It has been appreciated for some time that the level of nitrogen present in steel has an effect on its quality. The lower one can reduce the nitrogen content, the better the drawing qualities of the steel. Efforts have been made to reduce the nitrogen content to 10 parts per million and the reduction to 5 parts per million would be preferable.
In attaining this end, various processes have been proposed. For example, it has been proposed to inject an inert gas such as argon into molten steel. When this is done, the nitrogen in the steel will approach equilibrium with the nitrogen in the inert gas. Thus, the nitrogen moves from the liquid steel into the inert gas and the inert gas may then be removed and the total nitrogen content of the steel is consequently reduced.

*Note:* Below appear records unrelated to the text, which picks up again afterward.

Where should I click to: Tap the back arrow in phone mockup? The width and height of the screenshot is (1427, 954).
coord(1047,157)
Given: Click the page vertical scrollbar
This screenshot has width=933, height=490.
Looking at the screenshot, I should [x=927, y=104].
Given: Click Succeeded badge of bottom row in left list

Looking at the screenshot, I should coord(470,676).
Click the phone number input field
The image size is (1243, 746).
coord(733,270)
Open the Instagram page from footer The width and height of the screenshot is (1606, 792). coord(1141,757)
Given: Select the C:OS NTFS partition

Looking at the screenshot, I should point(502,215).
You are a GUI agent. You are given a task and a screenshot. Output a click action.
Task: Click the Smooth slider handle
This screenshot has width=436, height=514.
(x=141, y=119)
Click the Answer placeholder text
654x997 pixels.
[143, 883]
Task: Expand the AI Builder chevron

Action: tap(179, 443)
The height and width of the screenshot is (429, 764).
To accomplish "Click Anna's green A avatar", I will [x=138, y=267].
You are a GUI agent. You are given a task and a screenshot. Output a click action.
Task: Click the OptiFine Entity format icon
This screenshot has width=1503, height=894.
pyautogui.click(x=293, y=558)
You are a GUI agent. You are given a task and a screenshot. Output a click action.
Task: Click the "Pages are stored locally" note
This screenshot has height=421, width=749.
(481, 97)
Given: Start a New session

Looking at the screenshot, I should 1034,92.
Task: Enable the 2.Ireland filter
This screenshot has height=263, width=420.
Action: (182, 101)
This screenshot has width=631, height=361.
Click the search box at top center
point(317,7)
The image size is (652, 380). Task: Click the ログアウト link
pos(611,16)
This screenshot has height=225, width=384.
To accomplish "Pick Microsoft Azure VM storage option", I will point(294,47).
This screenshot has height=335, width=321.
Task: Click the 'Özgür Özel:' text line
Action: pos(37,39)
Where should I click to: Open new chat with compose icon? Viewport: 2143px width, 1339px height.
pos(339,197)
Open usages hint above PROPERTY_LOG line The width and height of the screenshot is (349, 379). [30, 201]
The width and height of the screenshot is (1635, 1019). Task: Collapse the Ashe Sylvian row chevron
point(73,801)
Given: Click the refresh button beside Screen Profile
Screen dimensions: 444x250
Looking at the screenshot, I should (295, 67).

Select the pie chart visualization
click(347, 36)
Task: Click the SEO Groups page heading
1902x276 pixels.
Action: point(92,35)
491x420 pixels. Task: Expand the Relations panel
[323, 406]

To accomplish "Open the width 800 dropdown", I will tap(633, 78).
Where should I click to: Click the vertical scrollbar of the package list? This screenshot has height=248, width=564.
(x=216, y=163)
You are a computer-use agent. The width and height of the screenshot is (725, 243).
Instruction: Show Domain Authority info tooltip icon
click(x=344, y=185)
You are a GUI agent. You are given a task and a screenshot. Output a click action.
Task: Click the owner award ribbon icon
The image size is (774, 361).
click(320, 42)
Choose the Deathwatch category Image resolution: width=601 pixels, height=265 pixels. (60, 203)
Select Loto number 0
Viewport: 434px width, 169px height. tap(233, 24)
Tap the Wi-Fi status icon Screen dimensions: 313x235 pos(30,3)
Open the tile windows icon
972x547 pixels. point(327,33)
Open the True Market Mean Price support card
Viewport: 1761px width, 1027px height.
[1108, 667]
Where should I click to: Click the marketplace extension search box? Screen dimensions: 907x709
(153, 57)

In a similar manner, gas such as carbon monoxide can be created by the introduction of iron ore to the molten steel. The oxygen in the iron ore converts part of the carbon in the steel to carbon monoxide. Gas bubbles so formed are substantially inert and, once again, the partial pressure causes transference of nitrogen from the steel to the pockets of carbon monoxide which may then be removed and the mixture of carbon monoxide and nitrogen being removed reduces the nitrogen content of the steel.
A further process which has been proposed in the past is to vacuum treat the liquid steel which simply removes the nitrogen as a gas directly from the liquid steel.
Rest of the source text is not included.